=== Begin Enclosure ===

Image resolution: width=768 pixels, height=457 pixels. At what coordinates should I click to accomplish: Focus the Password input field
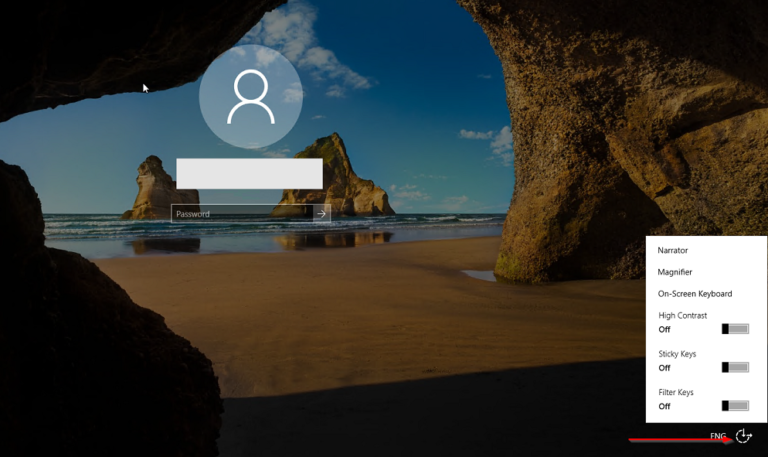click(x=240, y=213)
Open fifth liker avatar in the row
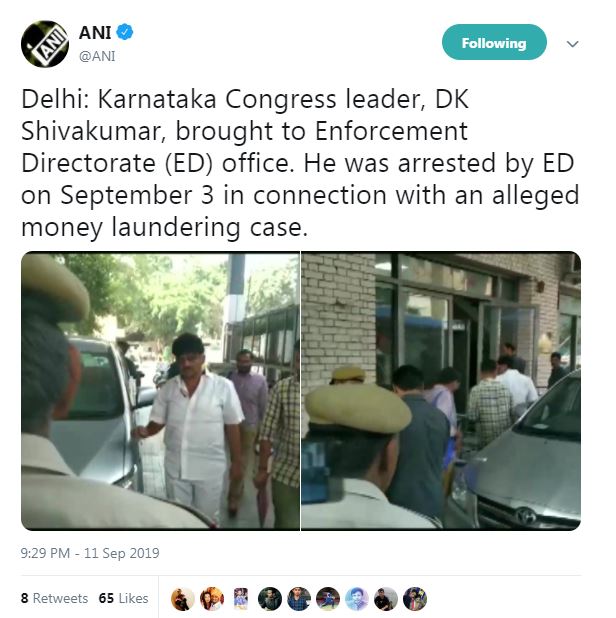 [299, 599]
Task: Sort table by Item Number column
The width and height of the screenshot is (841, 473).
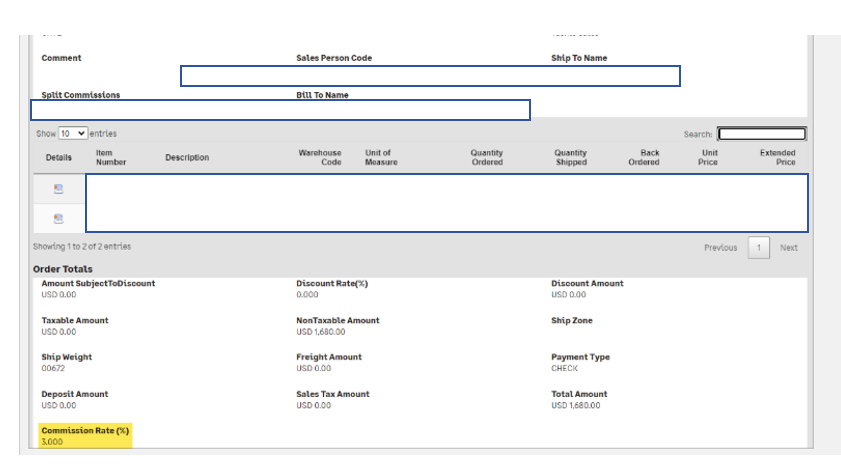Action: [x=111, y=157]
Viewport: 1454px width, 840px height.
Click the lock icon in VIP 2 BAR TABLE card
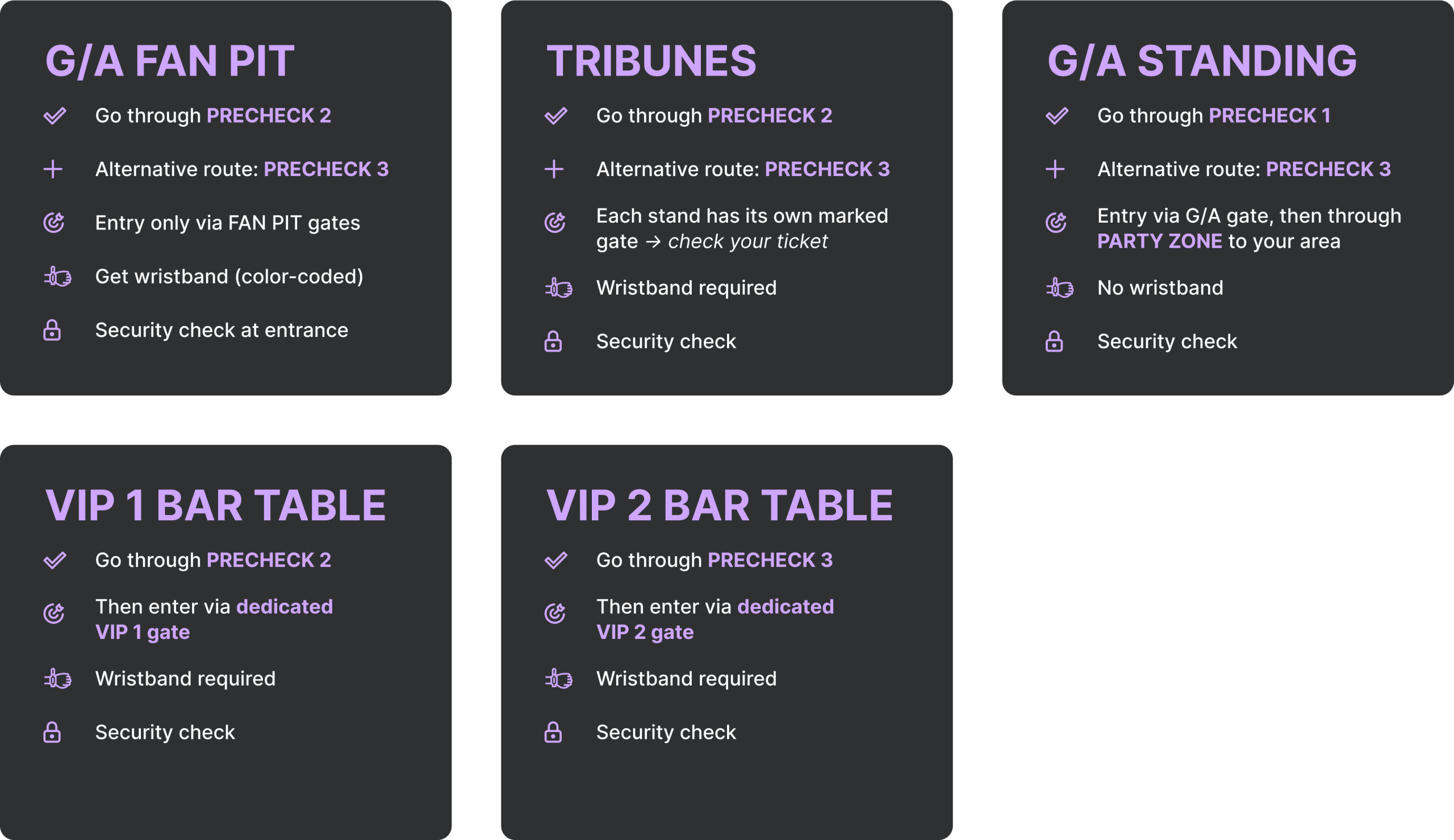tap(553, 733)
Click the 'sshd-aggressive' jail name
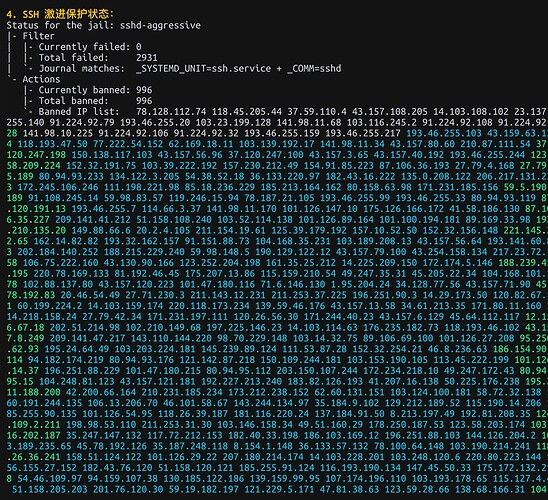This screenshot has width=548, height=500. 160,25
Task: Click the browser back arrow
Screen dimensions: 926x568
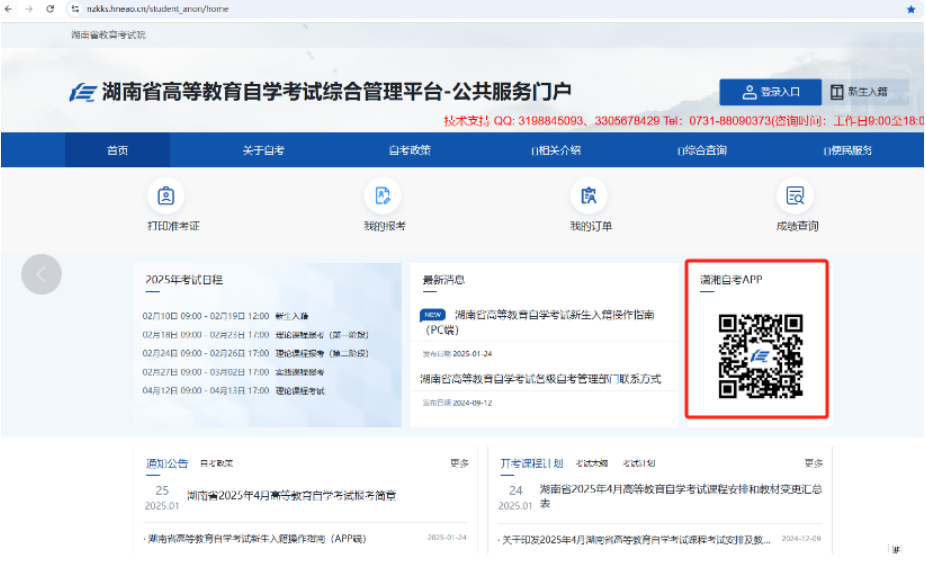Action: (x=9, y=9)
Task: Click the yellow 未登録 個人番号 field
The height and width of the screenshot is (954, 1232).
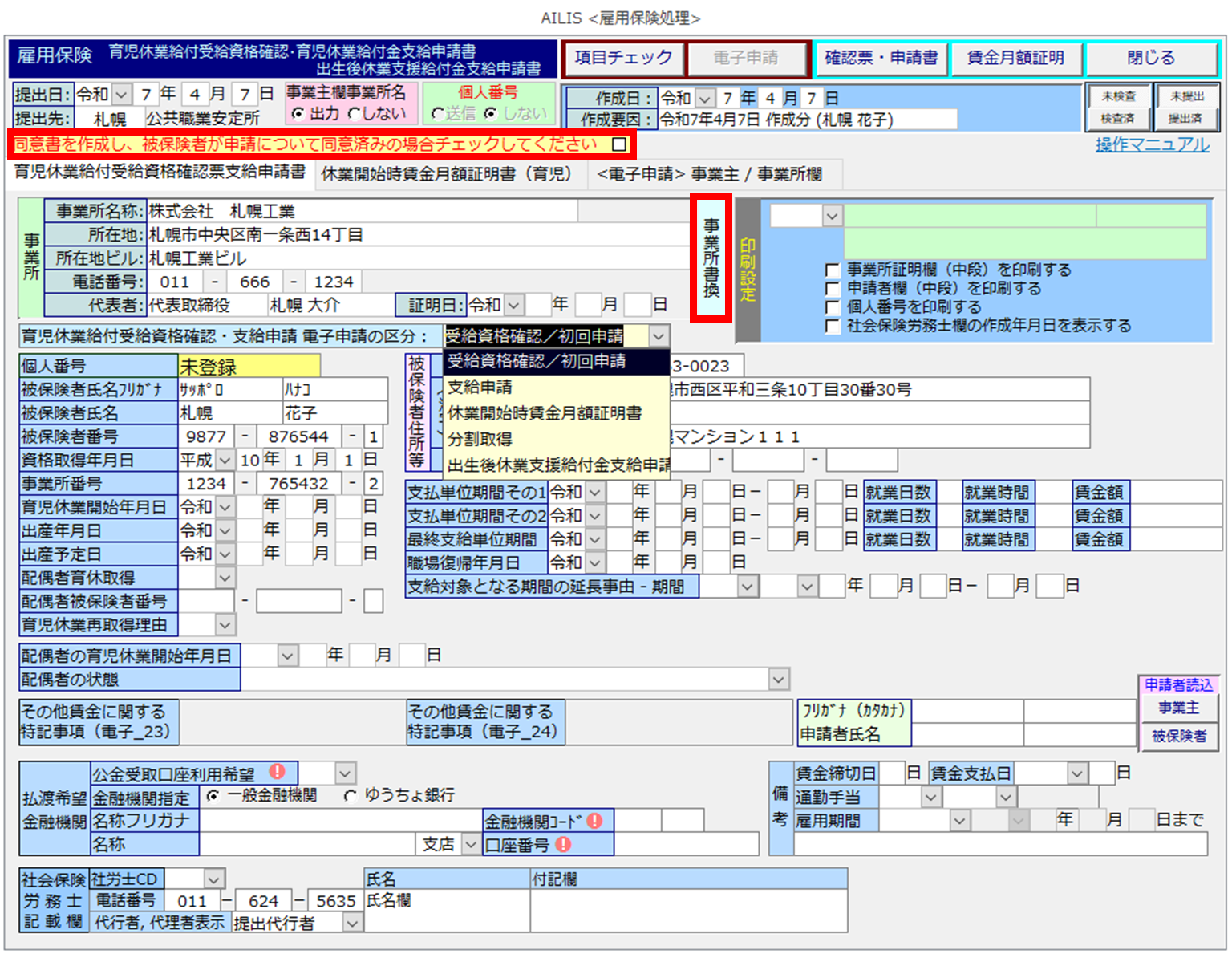Action: (x=249, y=367)
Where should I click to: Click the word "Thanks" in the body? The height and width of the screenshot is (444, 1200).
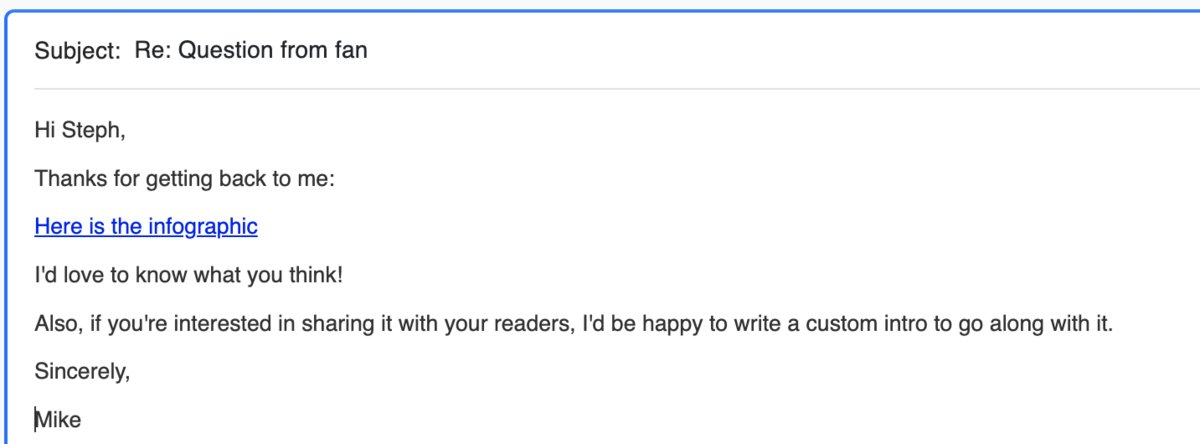click(x=66, y=179)
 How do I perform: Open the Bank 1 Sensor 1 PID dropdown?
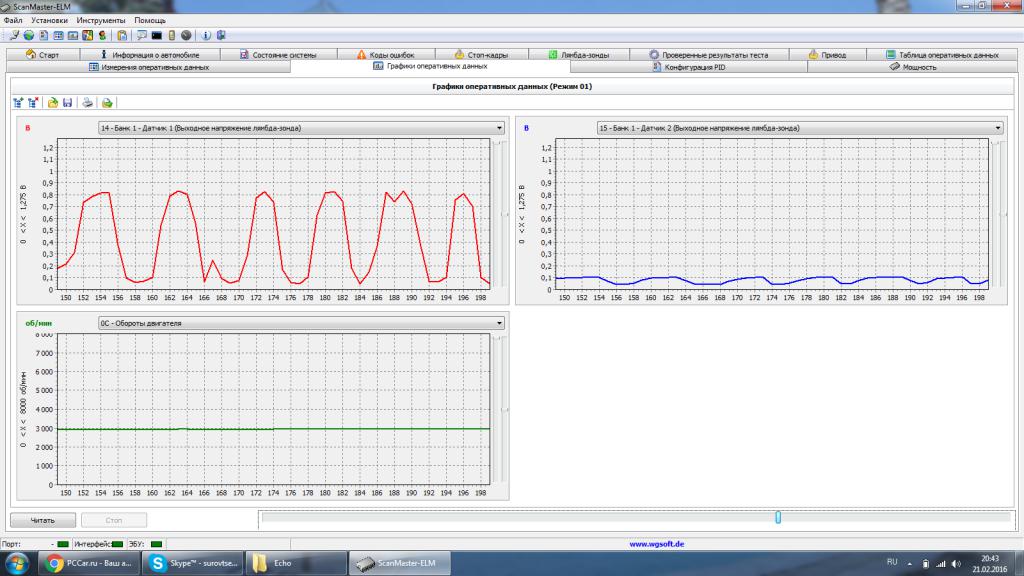pos(499,128)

=== End Enclosure ===

• [Exercise aim]: What do the lines above say from the line containing "Where should I" through the last line? Quote them exactly, both ends included, and leave out the pictures.

• [Answer to the exercise]:
Where should I click to: Click the word "Thanks" in the body? The height and width of the screenshot is (444, 1200).
click(x=66, y=179)
 How do I perform: Open the Bank 1 Sensor 1 PID dropdown?
pos(499,128)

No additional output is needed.